Consider the Klein bottle $K$ with flat metric. I'm thinking of $K$ as a square where the left and right sides are identified in the "right" way (like on the torus), while the top and bottom are identified in the "wrong" way (like on $\mathbb{R}P^2$). In this picture, geodesics are straight lines that wrap around depending on the identifications on the edges.

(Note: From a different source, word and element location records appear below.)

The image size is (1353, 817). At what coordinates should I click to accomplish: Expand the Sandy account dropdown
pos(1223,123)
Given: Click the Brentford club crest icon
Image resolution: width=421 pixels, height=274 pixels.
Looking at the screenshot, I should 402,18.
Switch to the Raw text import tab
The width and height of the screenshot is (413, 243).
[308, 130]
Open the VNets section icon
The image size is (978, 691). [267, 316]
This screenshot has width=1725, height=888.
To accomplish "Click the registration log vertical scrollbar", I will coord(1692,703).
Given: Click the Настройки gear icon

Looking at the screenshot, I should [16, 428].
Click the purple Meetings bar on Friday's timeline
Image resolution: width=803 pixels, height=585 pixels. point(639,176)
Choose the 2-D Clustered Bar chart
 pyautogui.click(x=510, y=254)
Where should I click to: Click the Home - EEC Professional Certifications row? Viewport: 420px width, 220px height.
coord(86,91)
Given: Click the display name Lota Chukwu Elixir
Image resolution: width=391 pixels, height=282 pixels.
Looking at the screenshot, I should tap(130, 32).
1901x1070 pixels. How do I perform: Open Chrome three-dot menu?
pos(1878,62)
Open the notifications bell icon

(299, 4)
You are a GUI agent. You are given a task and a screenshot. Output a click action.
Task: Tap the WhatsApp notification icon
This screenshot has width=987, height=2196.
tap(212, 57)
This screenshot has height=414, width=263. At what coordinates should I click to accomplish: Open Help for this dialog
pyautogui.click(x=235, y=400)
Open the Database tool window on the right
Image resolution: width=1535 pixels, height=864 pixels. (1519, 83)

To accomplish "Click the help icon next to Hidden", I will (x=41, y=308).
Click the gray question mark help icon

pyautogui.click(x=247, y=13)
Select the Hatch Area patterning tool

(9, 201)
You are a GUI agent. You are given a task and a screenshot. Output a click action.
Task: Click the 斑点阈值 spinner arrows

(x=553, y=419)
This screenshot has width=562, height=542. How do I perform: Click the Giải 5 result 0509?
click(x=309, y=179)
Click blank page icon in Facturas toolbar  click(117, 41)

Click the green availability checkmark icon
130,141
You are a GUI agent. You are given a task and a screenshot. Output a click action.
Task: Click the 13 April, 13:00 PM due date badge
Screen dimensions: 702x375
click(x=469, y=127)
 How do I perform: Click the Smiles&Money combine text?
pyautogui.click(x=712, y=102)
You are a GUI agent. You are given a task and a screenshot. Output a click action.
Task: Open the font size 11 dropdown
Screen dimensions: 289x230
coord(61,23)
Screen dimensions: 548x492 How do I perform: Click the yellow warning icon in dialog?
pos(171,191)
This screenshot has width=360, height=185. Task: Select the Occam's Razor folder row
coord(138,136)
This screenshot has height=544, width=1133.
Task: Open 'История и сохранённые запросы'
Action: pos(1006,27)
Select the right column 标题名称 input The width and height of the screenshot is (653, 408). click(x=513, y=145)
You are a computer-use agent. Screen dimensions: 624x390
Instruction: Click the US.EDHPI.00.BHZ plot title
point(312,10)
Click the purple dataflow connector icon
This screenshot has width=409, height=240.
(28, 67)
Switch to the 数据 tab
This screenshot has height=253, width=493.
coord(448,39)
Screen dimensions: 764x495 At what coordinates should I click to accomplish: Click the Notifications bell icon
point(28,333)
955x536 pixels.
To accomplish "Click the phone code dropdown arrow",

Take your basepoint $p$ to be the center of the square. Consider the geodesic $\gamma$ emanating from $p$ with slope 1. So, it starts in the middle of the square moving towards the top right corner. After it gets to the top right corner, due to the identifications we're making, it becomes a straight line emanating from the bottom right corner with slope -1 until it eventually hits $p$ again, i.e., it closes up. However, it is not a closed geodesic because it makes a corner at $p$.
Further, I claim no other geodesic emanating from $p$ is in the same homotopy class as $\gamma$. To see this, work in the univeral cover, $\mathbb{R}^2$ (thought of as being tiled by squares with identification arrows as approrpriate, with corners on integer lattice points). Geodesics are still straight lines, but now there is a unique straight line from $(\frac{1}{2},\frac{1}{2})$ to $(\frac{3}{2},\frac{3}{2})$, given by lifting $\gamma$.
This means the Cartan's theorem fails on based loops, at least in this particular case.